■ GEGEVEN TEKST:
ECLI:NL:GHAMS:2018:3788

Gerechtshof Amsterdam

Datum uitspraak
16 oktober 2018
Publicatiedatum
17 oktober 2018
Zaaknummer
200.229.601/01
Instantie
Gerechtshof Amsterdam
Type
Uitspraak
Rechtsgebied
Civiel recht
Procedures
  • Hoger beroep
Vindplaatsen
  • Rechtspraak.nl
AI samenvatting door LexboostAutomatisch gegenereerd

Herstructurering commerciële activiteiten vastgoed en overeenkomst over success fee

In deze zaak gaat het om een hoger beroep van BDI (Nederland) B.V. en aanverwante stichtingen tegen DASYM Investment Strategies II B.V. over een geschil rondom advieswerkzaamheden en de betaling van een success fee. BDI c.s. zijn in hoger beroep gekomen van een vonnis van de rechtbank Amsterdam, waarin de vorderingen van DASYM zijn toegewezen en die van BDI c.s. zijn afgewezen. De rechtbank had vastgesteld dat DASYM als opdrachtnemer optrad en BDI c.s. als opdrachtgevers. BDI c.s. betwisten deze kwalificatie en stellen dat er een nadere overeenkomst tot stand is gekomen waarin BDI als opdrachtgever is aangemerkt. Het hof heeft de feiten vastgesteld en geconcludeerd dat er inderdaad een overeenkomst tot stand is gekomen tussen BDI en DASYM, waarbij DASYM recht had op een success fee van € 500.000,-. Het hof oordeelt dat BDI c.s. onvoldoende hebben aangetoond dat er sprake was van misleiding of dat de overeenkomst in strijd met de wet of goede zeden was. Het hof bekrachtigt het vonnis van de rechtbank en veroordeelt BDI c.s. in de kosten van het geding in hoger beroep.

■ VASTGELEGDE GEGEVENS:
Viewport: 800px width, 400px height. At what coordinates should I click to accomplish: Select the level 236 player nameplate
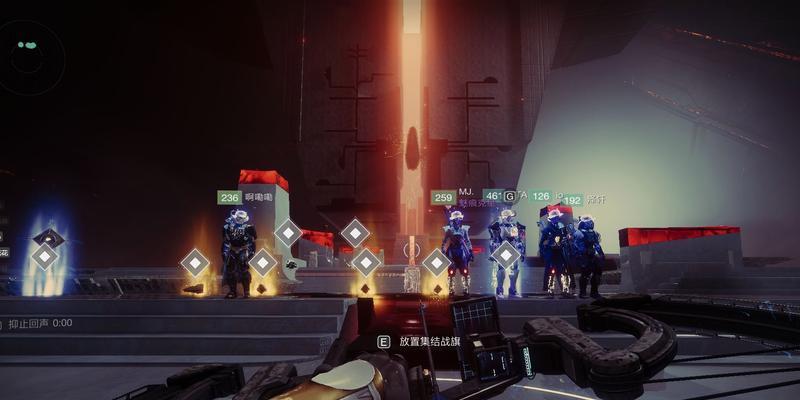tap(244, 198)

■ OPGAVEN:
1 > Op welk bedrag aan success fee had DASYM volgens de tekst over de success fee recht?
2 > Zet de tekst over de success fee voort na de laatste zin.
De regels hebben geen verband met de tekst over de success fee.

■ ANTWOORDEN PER OPGAVE:
1 > € 500.000,-

2 >
Uitspraak

GERECHTSHOF AMSTERDAM

afdeling civiel recht en belastingrecht, team I
zaaknummer : 200.229.601/01
zaaknummer rechtbank Amsterdam : C/13/613827 / HA ZA 16/834
arrest van de meervoudige burgerlijke kamer van 16 oktober 2018
inzake

1.BDI (NEDERLAND) B.V.,

gevestigd te Amsterdam,
2.
STICHTING ADMINISTRATIEKANTOOR BDI (NEDERLAND),
gevestigd te Amsterdam,
3.
STICHTING ADMINISTRATIEKANTOOR OLDENHOECK,
gevestigd te Amsterdam,
4.
[appellant sub 4],
wonende te [woonplaats] ,
appellanten,
advocaat: mr. T. Welschen te Amsterdam,
tegen
DASYM INVESTMENT STRATEGIES II B.V.,
gevestigd te Naarden,
geïntimeerde,
advocaat: mr. I. Wassenaar te Amsterdam.

1.Het geding in hoger beroep

Partijen worden hierna BDI, STAK BDI, STAK Oldenhoeck, [appellant sub 4] en DIS II genoemd. BDI, STAK BDI, STAK Oldenhoeck en [appellant sub 4] worden gezamenlijk BDI c.s. genoemd.
BDI c.s. zijn bij dagvaarding van 25 oktober 2017 in hoger beroep gekomen van een vonnis van de rechtbank Amsterdam van 26 juli 2017, onder bovenvermeld zaaknummer gewezen tussen DIS II als eiseres in conventie, verweerster in reconventie, en BDI c.s. als gedaagden in conventie, eisers in reconventie.
Partijen hebben daarna de volgende stukken ingediend:
- memorie van grieven, met producties;
- memorie van antwoord, met een productie.
Ten slotte is arrest gevraagd.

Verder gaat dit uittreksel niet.